If you are looking for a solution you find at least 20 ways doing it. Not one way from 2003 (that shockingly still works). You can choose how to work and how to solve problems. You can build up some debt and just clue everything together to fix it later or just make sure that your code is beautiful and elegant from the beginning. I believe this is the reason why so many startups choose RoR. Clue everything together, release a product, survive till you get some money and start paying your debt. In the most critical timeframe, when you have no money, no product and when you need both of them, RoR helps you to get stuff done.
Make Up Your Mind
The basic decision you have to make, from a technical point, is what your priorities are. Do you want a fast release? Do you prefer an easy to understand system? Do you want to play with all the cool kids or with the boring dudes in their offices? Can you build up debt?

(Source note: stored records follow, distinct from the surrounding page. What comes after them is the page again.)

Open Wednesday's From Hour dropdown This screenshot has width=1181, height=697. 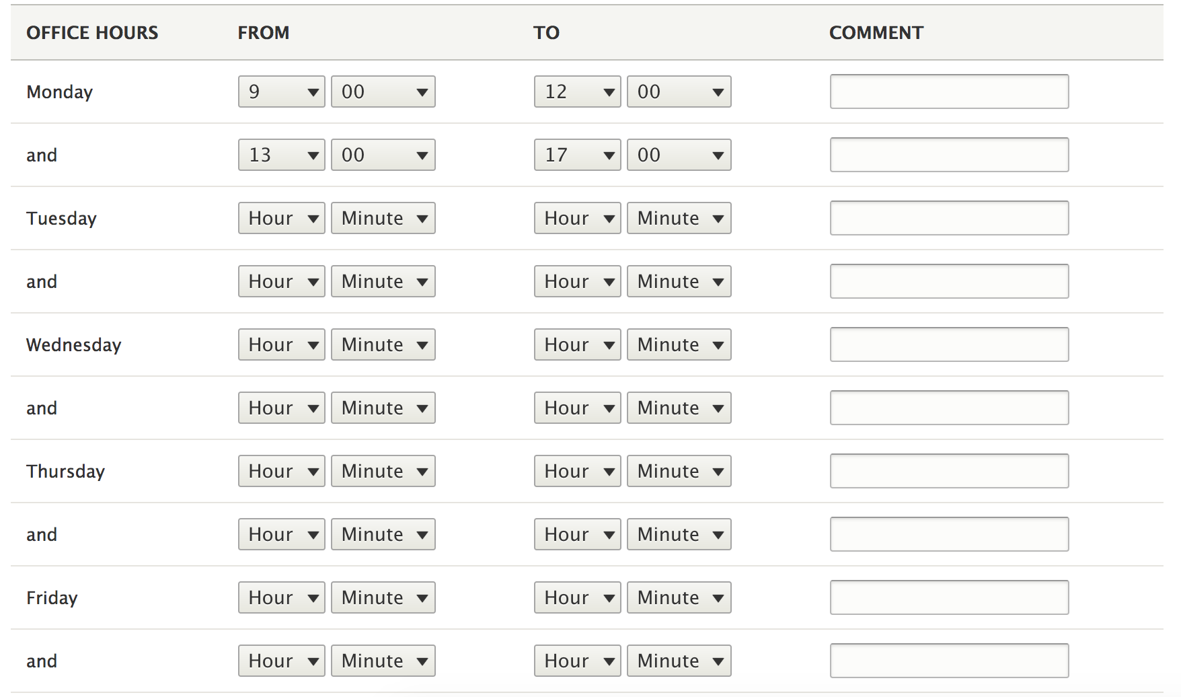(281, 344)
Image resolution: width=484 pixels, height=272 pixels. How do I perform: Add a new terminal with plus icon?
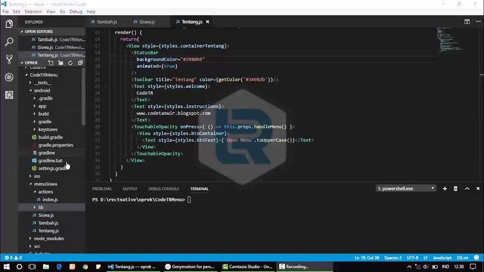445,189
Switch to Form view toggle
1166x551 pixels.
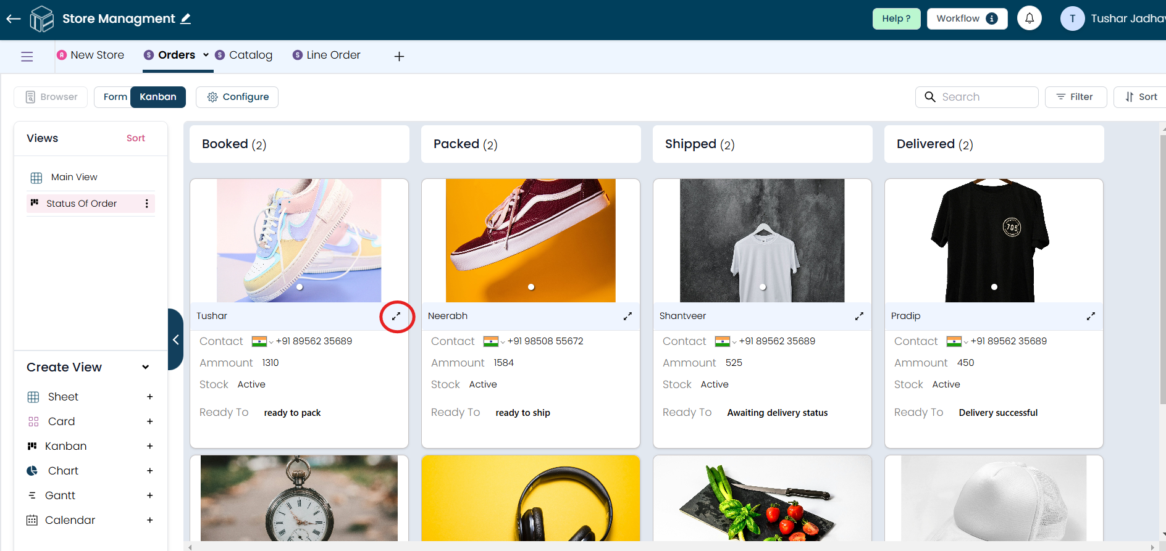115,97
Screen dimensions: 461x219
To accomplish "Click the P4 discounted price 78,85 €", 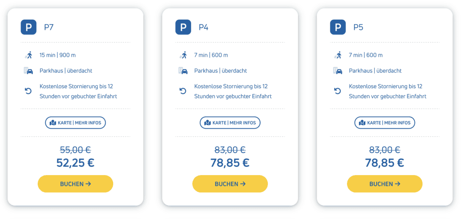I will click(x=230, y=163).
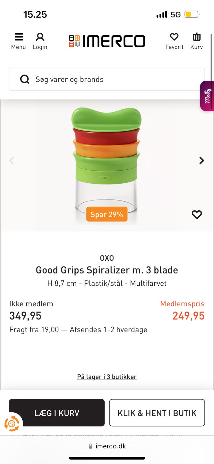Open the OXO brand name link
Screen dimensions: 214x464
pyautogui.click(x=107, y=258)
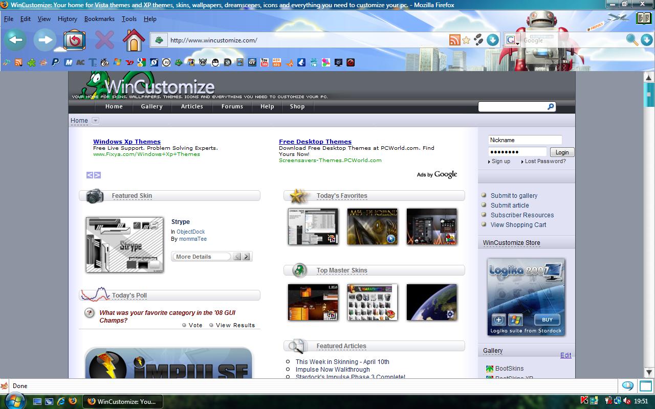Open the address bar history dropdown arrow
Screen dimensions: 655x409
point(493,40)
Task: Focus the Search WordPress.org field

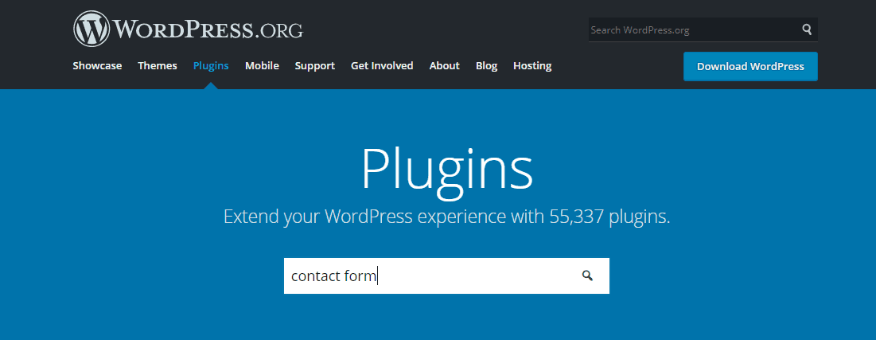Action: tap(692, 30)
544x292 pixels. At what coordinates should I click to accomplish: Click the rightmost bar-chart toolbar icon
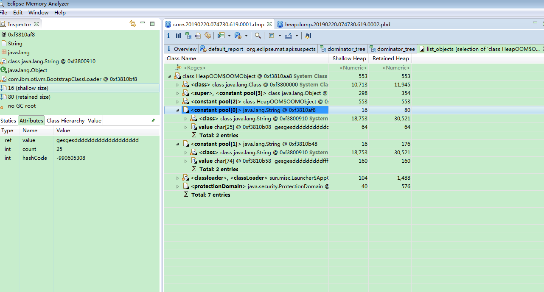[x=308, y=36]
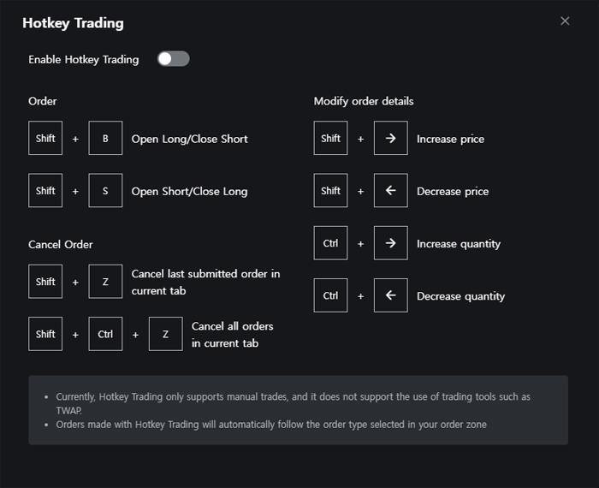This screenshot has width=599, height=488.
Task: Click the S key for Open Short
Action: point(105,191)
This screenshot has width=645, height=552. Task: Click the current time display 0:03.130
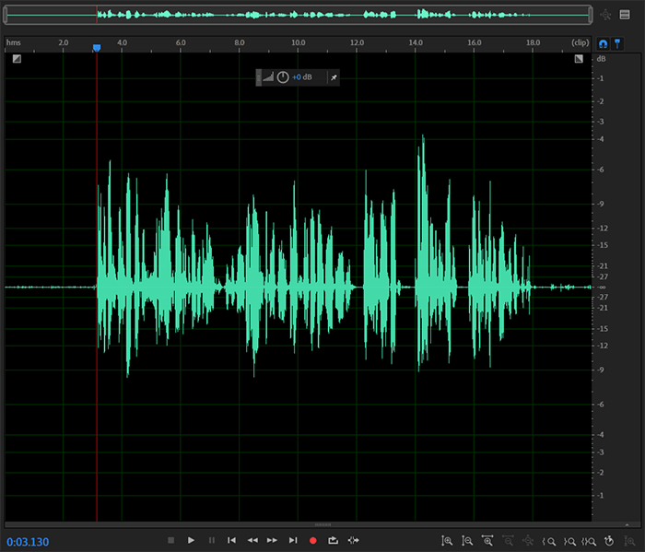[x=28, y=541]
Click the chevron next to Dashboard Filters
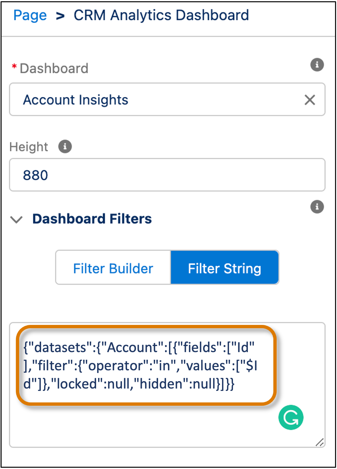The image size is (337, 469). point(16,219)
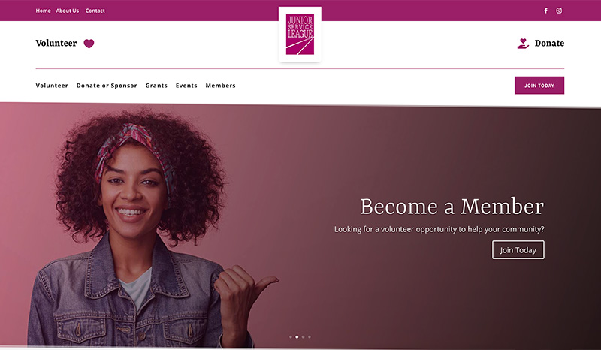
Task: Go to the first slide dot
Action: click(291, 337)
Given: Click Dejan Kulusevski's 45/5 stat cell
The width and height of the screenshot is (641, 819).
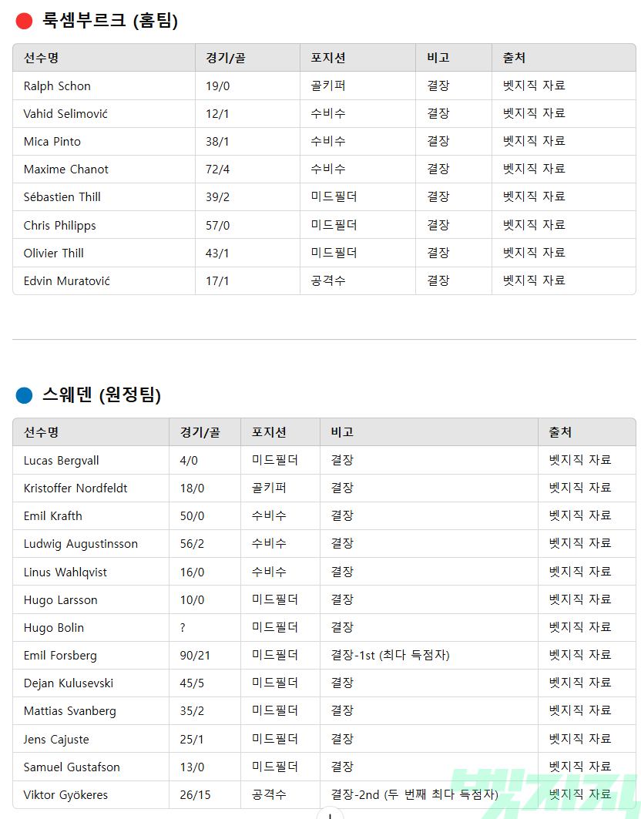Looking at the screenshot, I should (x=193, y=683).
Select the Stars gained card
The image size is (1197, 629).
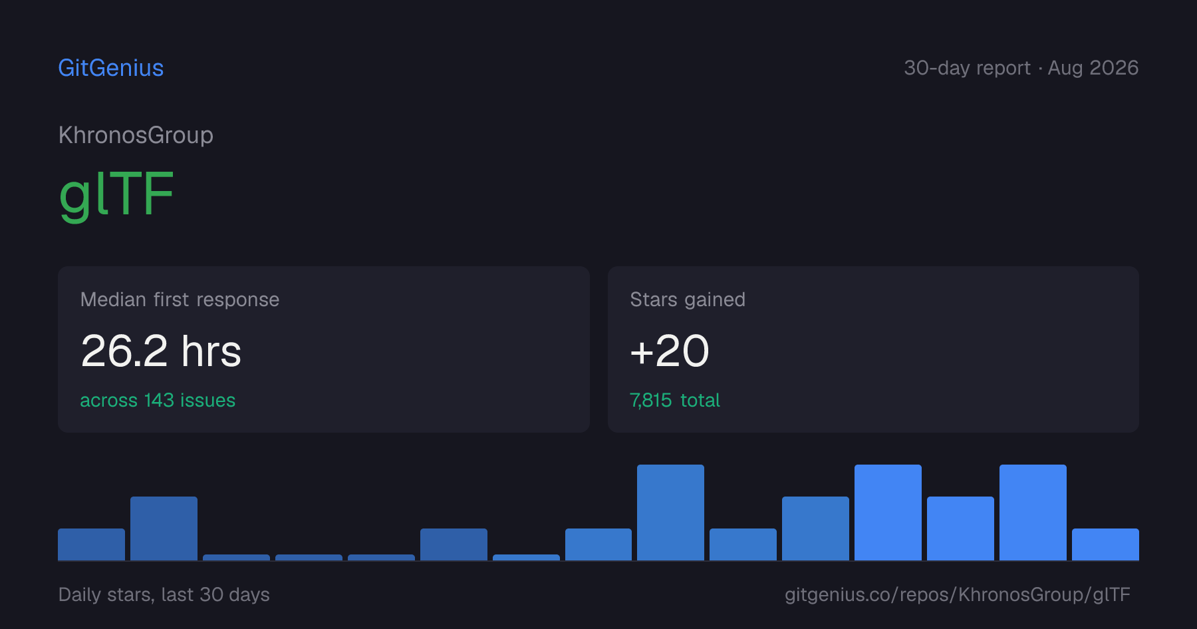[873, 349]
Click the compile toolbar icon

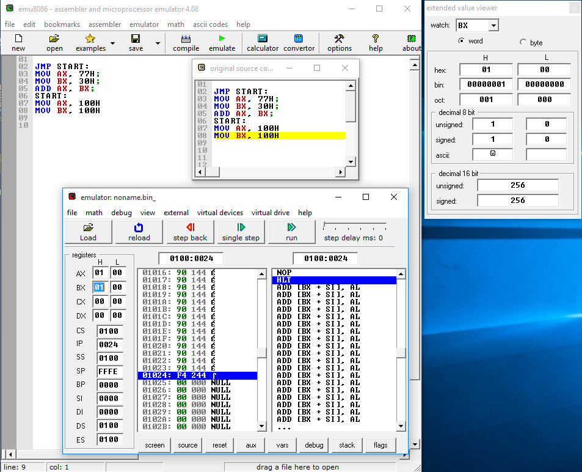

Short sidenote. The coolness and community factor is IMHO not tied to Django and Ruby on Rails. The same applies to Python and Ruby.
The first thing you have to do when choosing your framework is to make sure it fits your project and workflow. I plan my projects and deliver in time. I consider problems and add some time before I send the client my quote. I deliver when the product is ready not while I am working on it. I can afford using Django. This is the most important thing in the process of evaluating the right framework. But there are other things.
Sometimes You Need Additional People For Your Project
If I have a project that has to be done in a short timeframe, if I have more than one project in a certain period of time or if I just have other reasons why I cannot work on it myself I need to hire someone.
I believe that you can get competent developers for both frameworks. You may have a better chance to find someone that already worked with RoR than Django but you will also find many people that can learn Django in a short amount of time that you can sometimes afford.
If I work with other people I end up having to maintain the code of all of them. So preferably I can easily read and understand the code and if I have an additional wish I do not have to solve a rubik cube to understand the magic.
I do not deploy really often. When the system is working there is nearly no reason to touch it beside the usual updates or additions. If I would have to, or would have an advantage if I did, deploy several times a week or even a day I would consider this point. But it is not necessary, so one of RoR biggest advantages are just gone.
I do not think there are really big differences beside the tools. When you have everything on your server the setups are done in a few minutes.
I went for Django. I prefer solid products that are easy to maintain. I do not say that you cannot get this with Ruby on Rails but it will be a lot harder. If I would be in another situation it could be that I would have gone for RoR.
Beside that one project my company will focus on delivering stunning web applications and systems build on Django - at least if it fits the client. In my humble opinion there are many reasons and advantages in using Django. If you or your company stands before the same decision make up your mind what you are doing. There are strong arguments for both frameworks but I believe that it depends on your project, even if you have the impression that everyone is a Ruby on Rails fan, reading blogs and other resources.